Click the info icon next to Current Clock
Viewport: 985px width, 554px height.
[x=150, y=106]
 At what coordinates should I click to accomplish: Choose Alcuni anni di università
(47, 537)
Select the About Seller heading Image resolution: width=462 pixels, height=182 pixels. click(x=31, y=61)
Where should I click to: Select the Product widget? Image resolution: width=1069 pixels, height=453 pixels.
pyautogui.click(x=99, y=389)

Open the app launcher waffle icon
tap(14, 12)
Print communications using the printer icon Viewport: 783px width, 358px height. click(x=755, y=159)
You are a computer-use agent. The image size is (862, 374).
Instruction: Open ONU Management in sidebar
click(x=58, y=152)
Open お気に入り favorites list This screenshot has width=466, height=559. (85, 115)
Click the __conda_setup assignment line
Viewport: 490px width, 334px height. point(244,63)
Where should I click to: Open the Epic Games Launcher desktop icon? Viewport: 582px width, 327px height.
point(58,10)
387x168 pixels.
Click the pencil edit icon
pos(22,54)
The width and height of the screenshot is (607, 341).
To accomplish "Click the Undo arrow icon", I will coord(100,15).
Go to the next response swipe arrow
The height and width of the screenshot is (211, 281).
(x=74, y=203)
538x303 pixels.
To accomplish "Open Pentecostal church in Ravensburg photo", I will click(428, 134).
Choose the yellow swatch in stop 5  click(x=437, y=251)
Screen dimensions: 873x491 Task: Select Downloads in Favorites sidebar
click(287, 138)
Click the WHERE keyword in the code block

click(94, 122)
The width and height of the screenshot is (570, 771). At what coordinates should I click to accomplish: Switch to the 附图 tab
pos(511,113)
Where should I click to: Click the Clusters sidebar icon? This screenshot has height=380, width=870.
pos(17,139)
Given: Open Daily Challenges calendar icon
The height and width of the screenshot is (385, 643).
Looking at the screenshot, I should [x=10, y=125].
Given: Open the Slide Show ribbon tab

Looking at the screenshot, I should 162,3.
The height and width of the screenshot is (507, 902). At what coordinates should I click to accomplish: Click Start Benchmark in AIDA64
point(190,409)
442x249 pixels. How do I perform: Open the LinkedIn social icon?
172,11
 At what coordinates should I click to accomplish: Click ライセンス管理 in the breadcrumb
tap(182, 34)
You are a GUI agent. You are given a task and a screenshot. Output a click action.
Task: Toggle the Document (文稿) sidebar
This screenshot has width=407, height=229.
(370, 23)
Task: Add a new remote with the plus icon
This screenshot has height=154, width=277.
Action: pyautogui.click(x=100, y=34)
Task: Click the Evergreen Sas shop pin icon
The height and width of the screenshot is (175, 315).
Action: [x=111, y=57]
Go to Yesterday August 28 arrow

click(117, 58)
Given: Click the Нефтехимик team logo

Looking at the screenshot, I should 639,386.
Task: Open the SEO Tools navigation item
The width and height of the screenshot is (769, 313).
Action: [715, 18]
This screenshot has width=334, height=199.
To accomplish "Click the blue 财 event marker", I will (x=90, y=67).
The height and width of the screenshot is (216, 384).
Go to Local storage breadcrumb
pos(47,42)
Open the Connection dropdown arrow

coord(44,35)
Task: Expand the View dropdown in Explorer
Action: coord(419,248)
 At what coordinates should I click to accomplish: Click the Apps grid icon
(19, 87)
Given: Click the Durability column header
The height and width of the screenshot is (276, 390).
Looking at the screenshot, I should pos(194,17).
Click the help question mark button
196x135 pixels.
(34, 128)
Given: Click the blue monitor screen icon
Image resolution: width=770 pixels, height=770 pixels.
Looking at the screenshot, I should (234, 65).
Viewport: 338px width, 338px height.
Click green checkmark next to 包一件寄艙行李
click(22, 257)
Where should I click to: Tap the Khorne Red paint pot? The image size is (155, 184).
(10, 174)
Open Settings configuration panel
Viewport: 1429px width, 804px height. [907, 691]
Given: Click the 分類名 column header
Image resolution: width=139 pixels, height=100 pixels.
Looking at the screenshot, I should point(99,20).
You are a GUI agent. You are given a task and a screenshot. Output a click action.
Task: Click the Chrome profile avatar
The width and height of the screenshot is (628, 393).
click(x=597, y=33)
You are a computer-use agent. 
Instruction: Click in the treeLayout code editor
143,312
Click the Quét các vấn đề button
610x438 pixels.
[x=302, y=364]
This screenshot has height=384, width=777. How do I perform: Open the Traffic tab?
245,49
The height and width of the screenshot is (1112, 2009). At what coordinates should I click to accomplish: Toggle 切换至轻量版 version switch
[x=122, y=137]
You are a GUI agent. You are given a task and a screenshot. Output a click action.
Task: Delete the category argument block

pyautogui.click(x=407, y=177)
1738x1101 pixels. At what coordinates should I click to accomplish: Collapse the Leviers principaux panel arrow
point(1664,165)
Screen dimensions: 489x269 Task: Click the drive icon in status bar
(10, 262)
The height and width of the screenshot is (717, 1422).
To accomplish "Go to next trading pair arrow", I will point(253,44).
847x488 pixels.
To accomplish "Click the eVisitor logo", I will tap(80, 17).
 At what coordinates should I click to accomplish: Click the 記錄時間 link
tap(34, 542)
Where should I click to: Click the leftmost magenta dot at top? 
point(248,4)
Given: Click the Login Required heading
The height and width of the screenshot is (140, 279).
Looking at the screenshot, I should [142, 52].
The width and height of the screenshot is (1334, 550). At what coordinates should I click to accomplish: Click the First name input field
══════════
The request -> Copy out every line of the rows above that contains the string "code". Case counts.

Problem solution ->
Click the WHERE keyword in the code block
Instruction: Click in the treeLayout code editor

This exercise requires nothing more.